Despite its attractiveness, the S600's operational flow just annoys us. It fails to observe all the generally accepted conventions that help speed shooting with heavily menu-based point-and-shoots. For instance, every menu selection requires a confirmation, rather than assuming that the option you were on when you backed out is your choice. While on a typical competing snapshot camera it takes two button presses to switch from ISO 100 to ISO 200, with the S600 it takes five. Some competing cameras still require this, so only a partial demerit here.
However, to get out of the menu, virtual mode dial and playback, you've got to press the relevant button again; in contrast, almost every other camera quits those modes when you half-press the shutter button. In total, this just makes for a less pleasurable, occasionally frustrating user experience.
Only the macro, flash, self-timer and exposure compensation settings have dedicated controls -- as with most point-and-shoots, almost all shooting controls are screen- or menu-based. With a virtual mode dial, you cycle among setup, movie, audio recording, program exposure (scenes), a high-ISO auto and regular autoshooting modes. A menu button pulls up your shooting options: resolution/image quality; white balance; metering; shooting (single, continuous, best shot selector); ISO sensitivity (100-3,200), various colour options, AF area and AF mode.

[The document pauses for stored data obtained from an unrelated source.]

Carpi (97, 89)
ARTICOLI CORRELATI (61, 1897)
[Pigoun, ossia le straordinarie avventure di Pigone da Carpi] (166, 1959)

We suppose it doesn't matter that it takes multiple presses to access these options, since most of them are of little use. You really don't want to shoot at higher than ISO 400 with this camera, so forget the high ISO mode. We couldn't get the camera to produce different exposures with the matrix and centre-weighted metering; the missing spot-meter option usually makes a handier alternative to either one of those.
The best shot selector can be quite useful -- it shoots up to 10 photos as you hold the shutter down, then saves the sharpest of the bunch -- but it's also the sort of mode that you want to be able to toggle on and off more quickly than the camera allows.